• [Instructions to follow]: Search the entries below for the string "agent" and copy the lines that hold it.
= = =
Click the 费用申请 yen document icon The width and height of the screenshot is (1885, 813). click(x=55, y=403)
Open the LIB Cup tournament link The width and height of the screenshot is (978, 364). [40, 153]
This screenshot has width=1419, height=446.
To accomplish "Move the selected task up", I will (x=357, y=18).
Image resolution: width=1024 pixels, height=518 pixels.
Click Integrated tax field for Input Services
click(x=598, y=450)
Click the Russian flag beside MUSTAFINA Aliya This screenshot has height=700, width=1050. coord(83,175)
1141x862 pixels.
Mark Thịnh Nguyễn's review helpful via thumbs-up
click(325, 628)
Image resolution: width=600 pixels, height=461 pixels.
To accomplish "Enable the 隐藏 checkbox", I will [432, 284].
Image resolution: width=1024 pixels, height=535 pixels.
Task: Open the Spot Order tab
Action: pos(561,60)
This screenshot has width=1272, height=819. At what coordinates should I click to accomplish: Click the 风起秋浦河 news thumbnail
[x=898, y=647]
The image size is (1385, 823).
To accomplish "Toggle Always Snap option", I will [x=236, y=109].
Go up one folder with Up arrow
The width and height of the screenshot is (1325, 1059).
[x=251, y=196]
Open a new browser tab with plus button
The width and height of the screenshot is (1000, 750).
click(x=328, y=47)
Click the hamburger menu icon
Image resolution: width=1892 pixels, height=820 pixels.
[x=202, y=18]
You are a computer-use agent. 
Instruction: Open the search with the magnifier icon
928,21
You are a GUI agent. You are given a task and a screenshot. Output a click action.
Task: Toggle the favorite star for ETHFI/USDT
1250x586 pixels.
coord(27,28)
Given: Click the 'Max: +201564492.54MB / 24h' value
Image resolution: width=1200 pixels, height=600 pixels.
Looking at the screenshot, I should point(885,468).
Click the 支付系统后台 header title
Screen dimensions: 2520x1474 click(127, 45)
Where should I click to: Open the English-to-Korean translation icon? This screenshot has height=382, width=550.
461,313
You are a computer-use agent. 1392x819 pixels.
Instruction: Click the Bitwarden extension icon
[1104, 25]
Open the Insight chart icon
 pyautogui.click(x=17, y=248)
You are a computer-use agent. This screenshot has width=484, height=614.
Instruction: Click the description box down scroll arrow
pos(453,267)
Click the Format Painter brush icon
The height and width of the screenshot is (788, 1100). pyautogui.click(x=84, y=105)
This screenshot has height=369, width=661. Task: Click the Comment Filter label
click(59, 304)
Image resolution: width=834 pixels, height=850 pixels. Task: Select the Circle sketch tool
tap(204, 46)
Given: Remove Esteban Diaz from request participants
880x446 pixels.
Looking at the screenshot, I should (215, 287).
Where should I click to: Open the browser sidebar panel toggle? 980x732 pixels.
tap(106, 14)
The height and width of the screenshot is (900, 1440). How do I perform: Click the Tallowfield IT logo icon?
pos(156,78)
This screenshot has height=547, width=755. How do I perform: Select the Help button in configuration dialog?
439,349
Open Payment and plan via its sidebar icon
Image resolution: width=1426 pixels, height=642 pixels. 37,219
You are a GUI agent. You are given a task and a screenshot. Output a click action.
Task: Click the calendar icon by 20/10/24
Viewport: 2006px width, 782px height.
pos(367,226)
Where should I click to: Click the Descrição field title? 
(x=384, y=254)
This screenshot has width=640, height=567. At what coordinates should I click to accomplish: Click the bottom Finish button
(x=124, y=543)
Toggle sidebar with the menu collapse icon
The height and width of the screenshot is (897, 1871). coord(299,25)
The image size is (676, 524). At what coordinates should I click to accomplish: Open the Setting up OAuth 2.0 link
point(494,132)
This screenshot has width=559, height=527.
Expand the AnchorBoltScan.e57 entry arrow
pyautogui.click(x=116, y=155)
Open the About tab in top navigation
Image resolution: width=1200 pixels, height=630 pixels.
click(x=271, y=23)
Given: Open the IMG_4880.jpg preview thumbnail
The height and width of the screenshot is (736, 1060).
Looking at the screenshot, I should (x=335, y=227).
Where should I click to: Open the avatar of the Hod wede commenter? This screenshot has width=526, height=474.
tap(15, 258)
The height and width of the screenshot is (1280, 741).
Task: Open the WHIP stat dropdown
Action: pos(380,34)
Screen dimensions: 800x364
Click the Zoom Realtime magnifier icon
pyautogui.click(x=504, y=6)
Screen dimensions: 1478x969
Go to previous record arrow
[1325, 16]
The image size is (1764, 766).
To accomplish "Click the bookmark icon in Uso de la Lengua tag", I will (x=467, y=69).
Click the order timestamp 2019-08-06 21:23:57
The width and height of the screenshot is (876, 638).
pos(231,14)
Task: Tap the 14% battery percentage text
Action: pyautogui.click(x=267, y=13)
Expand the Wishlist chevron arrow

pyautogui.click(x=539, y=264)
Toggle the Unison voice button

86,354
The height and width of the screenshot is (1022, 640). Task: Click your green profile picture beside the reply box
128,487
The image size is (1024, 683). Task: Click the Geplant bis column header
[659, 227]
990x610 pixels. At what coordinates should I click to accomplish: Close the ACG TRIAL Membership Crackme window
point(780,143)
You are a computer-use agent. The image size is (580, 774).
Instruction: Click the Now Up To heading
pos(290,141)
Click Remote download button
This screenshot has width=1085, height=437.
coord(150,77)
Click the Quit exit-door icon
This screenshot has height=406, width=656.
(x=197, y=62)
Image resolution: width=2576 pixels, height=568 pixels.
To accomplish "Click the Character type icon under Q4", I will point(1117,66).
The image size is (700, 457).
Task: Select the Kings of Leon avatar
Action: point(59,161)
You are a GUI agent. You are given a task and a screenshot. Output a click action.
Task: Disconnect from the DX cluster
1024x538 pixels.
= = =
• [Task answer]:
You are a computer-use agent. 
You are a GUI agent. You are given a task and a screenshot. Output a click action.
You are a computer-use agent. 1392x819 pixels.
You are a computer-use agent. This screenshot has width=484, height=614.
You are a GUI agent. You are given a task and a screenshot. Output a click action.
You are a computer-use agent. The image size is (580, 774).
You are a GUI agent. You are given a task and a screenshot. Output a click action.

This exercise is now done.